James McCord

About James McCord

James Walter McCord, Jr. (born July 26, 1924 in Waurika, Oklahoma) was the electronics expert involved in two break-ins of the Watergate complex. McCord was also a former CIA agent. He and four other accomplices, Frank Sturgis, Virgilio Gonzalez, Eugenio Martinez and Bernard Barker, were arrested during the second break-in, which ignited the Watergate scandal. He attended Baylor University and was a graduate of George Washington University. He was interviewed and then hired by Jack Caulfield in January 1972 "for strict, solely defensive security work at the Republican National Committee and the Committee to Re-Elect the President (CRP)". One of the first men convicted in the Watergate criminal trial, McCord led the June 17, 1972 early-morning burglary of the Democratic National Committee's headquarters at the Watergate office building in Washington, D.C.. He was convicted on eight counts of conspiracy, burglary and wiretapping.

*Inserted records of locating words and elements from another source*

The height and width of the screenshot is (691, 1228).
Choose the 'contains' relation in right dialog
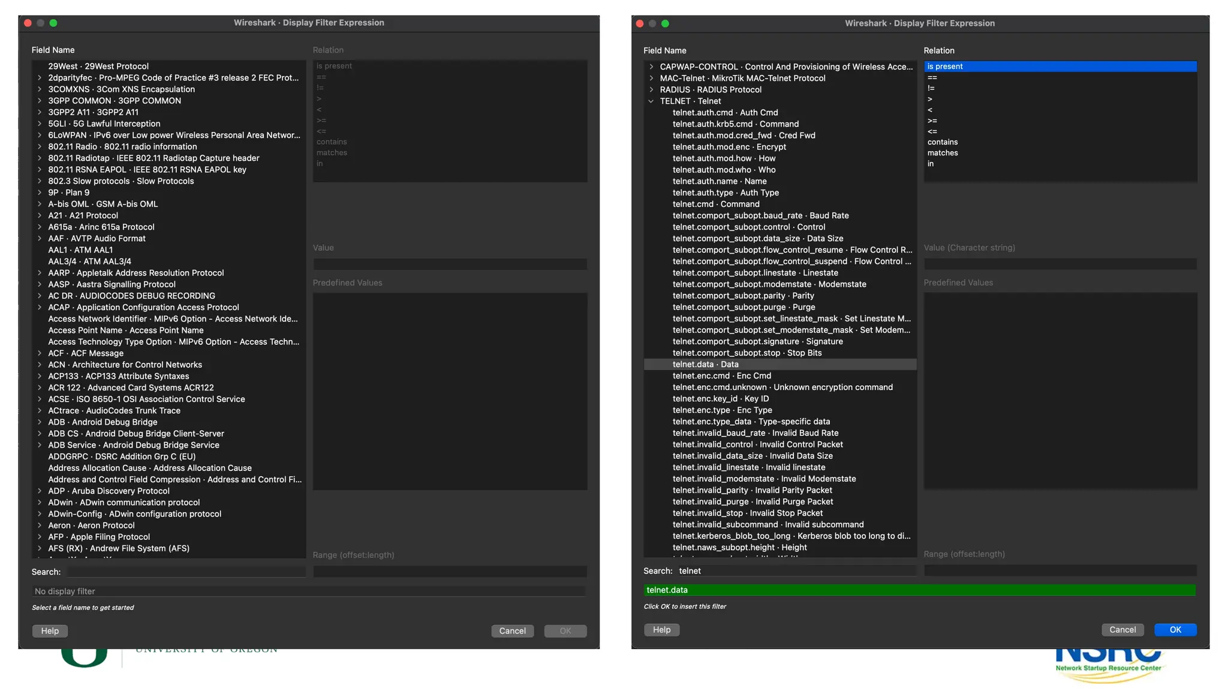click(x=942, y=142)
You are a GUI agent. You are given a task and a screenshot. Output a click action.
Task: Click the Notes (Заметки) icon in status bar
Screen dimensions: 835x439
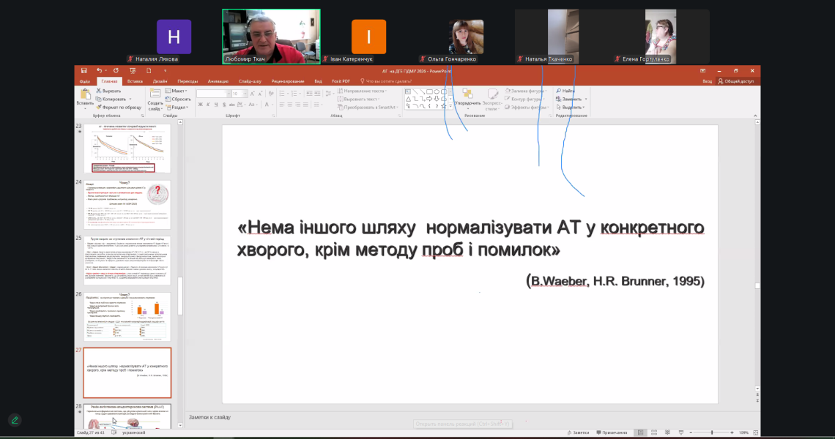(x=577, y=432)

He later wrote a letter to U.S. District Judge John Sirica stating that his plea and testimony, some of which he claimed was perjured, were compelled by pressure from White House counsel John Dean and former Attorney General John N. Mitchell. His letter set off the Watergate scandal in earnest by implicating many higher-ups in the Richard Nixon administration for covering up the conspiracy that led to the burglary.